Dieu et nos armes

L’évidence s’est imposée bien avant que John Kerry reconnaisse sa défaite : George W. Bush a remporté le duel politique le plus acharné de l’histoire contemporaine. Et avec quel brio ! La comparaison entre deux ordres de grandeur permet d’en prendre la mesure. Il y a quatre ans,  » W  » n’avait dû sa victoire qu’aux bizarreries du système électoral américain, décrochant la majorité des grands électeurs malgré un retard d’un demi- million de voix par rapport à son rival, le vice-président Al Gore. Ce mardi 2 novembre, par contre, c’est de quelque 3,5 millions de voix qu’il a devancé son challenger démocrate John Kerry, s’adjugeant ainsi, par 51 % contre 48 %, l’incontestable légitimité populaire qui lui avait manqué à l’entame de son premier mandat.
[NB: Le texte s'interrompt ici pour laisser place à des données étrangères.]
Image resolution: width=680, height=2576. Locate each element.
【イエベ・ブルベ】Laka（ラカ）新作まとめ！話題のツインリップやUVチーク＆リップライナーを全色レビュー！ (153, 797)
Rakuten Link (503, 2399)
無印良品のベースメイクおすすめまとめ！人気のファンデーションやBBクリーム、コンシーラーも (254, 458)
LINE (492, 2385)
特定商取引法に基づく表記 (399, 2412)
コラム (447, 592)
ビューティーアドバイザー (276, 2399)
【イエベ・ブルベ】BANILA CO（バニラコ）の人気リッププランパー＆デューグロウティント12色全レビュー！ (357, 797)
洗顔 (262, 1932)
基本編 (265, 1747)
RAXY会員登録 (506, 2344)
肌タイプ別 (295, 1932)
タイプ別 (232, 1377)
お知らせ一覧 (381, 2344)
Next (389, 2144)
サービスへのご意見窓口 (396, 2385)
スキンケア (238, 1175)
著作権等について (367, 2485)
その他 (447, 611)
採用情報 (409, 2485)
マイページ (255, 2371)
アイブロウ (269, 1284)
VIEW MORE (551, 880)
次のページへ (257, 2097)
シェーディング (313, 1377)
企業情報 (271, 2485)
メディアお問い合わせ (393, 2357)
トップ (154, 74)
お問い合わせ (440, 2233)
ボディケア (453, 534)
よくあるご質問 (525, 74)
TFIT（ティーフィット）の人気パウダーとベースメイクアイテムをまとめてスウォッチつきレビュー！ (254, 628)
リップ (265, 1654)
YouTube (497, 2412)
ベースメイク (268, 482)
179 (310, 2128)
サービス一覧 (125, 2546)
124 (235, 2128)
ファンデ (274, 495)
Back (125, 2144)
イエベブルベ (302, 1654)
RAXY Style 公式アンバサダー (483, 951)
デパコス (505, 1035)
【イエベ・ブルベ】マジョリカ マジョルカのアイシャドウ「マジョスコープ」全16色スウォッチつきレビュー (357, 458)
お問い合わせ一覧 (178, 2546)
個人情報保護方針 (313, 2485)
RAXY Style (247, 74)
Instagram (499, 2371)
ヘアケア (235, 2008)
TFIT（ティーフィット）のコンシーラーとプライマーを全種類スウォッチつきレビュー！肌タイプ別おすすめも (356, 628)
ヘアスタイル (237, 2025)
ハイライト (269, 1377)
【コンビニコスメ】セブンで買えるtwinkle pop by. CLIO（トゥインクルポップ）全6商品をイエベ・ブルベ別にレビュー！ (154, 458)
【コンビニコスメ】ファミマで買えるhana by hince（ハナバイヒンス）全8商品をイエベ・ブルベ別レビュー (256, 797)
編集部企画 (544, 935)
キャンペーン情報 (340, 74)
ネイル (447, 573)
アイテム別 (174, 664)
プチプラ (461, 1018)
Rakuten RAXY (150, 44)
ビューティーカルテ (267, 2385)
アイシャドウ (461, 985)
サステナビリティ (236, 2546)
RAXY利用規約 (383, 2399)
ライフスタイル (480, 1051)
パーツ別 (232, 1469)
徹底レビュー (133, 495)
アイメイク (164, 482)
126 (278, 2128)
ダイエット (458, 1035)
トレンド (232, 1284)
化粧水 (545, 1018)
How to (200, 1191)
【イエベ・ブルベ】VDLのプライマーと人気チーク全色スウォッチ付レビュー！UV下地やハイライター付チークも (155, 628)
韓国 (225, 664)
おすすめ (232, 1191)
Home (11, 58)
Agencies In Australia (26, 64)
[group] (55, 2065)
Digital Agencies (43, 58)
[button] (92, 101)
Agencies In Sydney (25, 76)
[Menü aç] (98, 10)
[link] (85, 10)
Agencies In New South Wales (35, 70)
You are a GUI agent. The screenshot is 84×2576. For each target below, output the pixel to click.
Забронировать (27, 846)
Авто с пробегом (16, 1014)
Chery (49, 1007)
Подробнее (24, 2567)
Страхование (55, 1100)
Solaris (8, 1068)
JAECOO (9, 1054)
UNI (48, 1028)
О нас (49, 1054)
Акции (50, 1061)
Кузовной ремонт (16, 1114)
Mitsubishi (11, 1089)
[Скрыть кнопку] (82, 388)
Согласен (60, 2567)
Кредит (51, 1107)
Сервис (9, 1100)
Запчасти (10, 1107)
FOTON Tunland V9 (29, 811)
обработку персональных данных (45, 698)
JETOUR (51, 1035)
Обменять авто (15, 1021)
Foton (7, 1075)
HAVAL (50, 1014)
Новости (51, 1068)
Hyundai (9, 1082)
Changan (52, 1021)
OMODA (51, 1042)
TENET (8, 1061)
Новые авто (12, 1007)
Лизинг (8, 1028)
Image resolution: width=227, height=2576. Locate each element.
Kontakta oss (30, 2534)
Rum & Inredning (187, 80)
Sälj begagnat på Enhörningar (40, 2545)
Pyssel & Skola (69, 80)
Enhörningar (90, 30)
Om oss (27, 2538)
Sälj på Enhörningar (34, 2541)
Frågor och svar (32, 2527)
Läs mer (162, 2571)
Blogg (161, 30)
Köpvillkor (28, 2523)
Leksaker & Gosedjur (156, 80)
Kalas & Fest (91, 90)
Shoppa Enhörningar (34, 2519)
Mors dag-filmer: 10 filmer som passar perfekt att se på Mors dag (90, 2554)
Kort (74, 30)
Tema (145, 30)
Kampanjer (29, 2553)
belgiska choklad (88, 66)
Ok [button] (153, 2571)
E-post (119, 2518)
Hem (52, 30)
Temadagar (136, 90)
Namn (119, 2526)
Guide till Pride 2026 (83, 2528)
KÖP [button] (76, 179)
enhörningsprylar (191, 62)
Rien n’y aura donc fait. Ni la mobilisation exceptionnelle des électeurs, ni le médiocre bilan économique et social de l’administration républicaine, ni cette rafale de trois débats télévisés éclairants, ni, surtout, les mensonges internationaux et le désastre de l’occupation en Irak n’auront suffi à empêcher la réédition d’une présidence considérée, presque partout, comme calamiteuse. Presque partout, mais pas dans cette Amérique profonde où les élections se gagnent moins en échangeant des arguments rationnels qu’en jouant sur le registre des émotions, et en recourant sans vergogne aux  » ficelles  » de la démagogie la plus épaisse. A ce jeu-là, Bush était beaucoup mieux armé que Kerry, handicapé par ses allures presque  » européennes  » d’intello de la côte est. Là où le sénateur démocrate s’esquintait à convaincre, le président sortant souriait aux gens, s’adressait aux c£urs et travaillait les tripes. Manipulant les peurs, s’appuyant sur la Bible et jouant sur toute la gamme des sentiments, Bush a formidablement flatté les archétypes de l’Amérique traditionnelle, sûre d’être un pays d’exception, peuplé d' » élus  » auxquels échoit une mission : se montrer au monde comme un phare apte à le conduire vers une vie meilleure, où le bien triomphera nécessairement du mal. Parce qu’elle est guidée par Dieu, qui lui a donné le meilleur système politique du monde, cette Amérique-là ne peut se tromper. Elle ne doute donc pas de la pertinence de ses choix en politique internationale. Au contraire, ceux qui les remettent en question insultent la nation tout entière. C’est en créant subtilement l’amalgame entre les  » valeurs  » morales, les blessures mal cicatrisées du 11-Septembre et le sort injuste fait aux boys en Irak que George W. Bush a emporté l’adhésion de son pays, encourageant un raidissement qui va bien au-delà du patriotisme. Bien sûr, cette vision simpliste de soi et des autres est loin, très loin de faire l’unanimité, comme l’attestent les 48 % d’électeurs qui ont préféré John Kerry.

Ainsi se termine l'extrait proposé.